Olive oil imports into the crucial North American market have slipped slightly from last season, according to the latest newsletter from the International Olive Council.
Imports of olive oil and olive pomace oil for October 2012 to June 2013 are down 1 percent for the United States and 3 percent for Canada on the same period the previous season.
The IOC figures show that in these first nine months of the 2012/13 season, the U.S. imported just under 230,000 tons, down by nearly 1,900 tons on the same period last season.
The biggest drop-off was registered in May, when the country took more than 9,000 tons less than its May 2012 total of 28,958 tons, offsetting a rise of 7,500 tons last October.
In its February newsletter, the IOC reported the U.S. imported just over 317,000 tons of olive oil in 2011/12, up 8.6 percent on the previous season.
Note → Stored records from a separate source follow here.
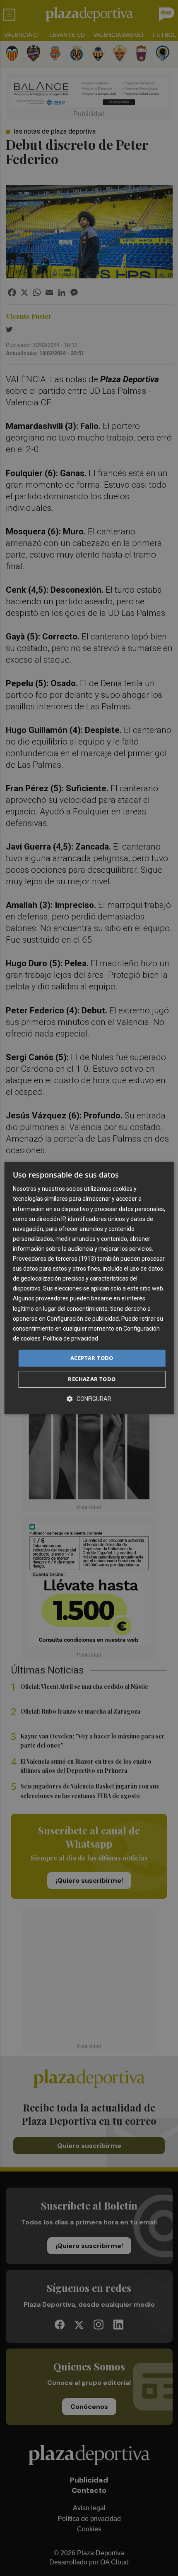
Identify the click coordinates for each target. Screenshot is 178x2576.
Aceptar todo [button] (91, 1358)
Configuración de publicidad (83, 1318)
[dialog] (89, 1288)
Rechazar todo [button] (91, 1379)
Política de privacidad (70, 1338)
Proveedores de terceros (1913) (54, 1258)
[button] (89, 1399)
Imports also down in Australia, up in Japan, Russia, China
Imports have also slid in Australia, by 7 percent, but risen 26 percent in Japan, 9 percent in Russia, and 8 percent in China.
And data for the eight months to May shows that imports within the European Union are down 7 percent but those into the E.U. are up 53 percent. “This is obviously linked to the low level of E.U. olive oil production in 2012/2013,” the IOC said.
The IOC said that in the decade to 2012, Uruguay’s crop area grew from 500ha to 9,000ha, of which 92 percent is rainfed, and was in line to reach 11,500ha by 2015.
“Production is still small with olive oil output for the 2013/14 crop year estimated at 800 tons. Output is expected to grow in volume once the majority of the young orchards start bearing crops. This will allow Uruguay to build up its export channels, which have been rather limited so far because of the small level of production.
“Uruguay’s fledgling exports go primarily to Brazil and Central America, the United States, Canada and Japan,” it said.
Table olive market
Imports of table olives are up 23 percent in Brazil, 11 percent in Russia, 8 percent in Canada, 4 percent in Australia, and 1 percent in the U.S. for October 2012–June 2013.
The E.U. data, covering to May only, shows imports into the E.U. rose 3 percent and those within the E.U. grew 1 percent on the same period the season before, the IOC said.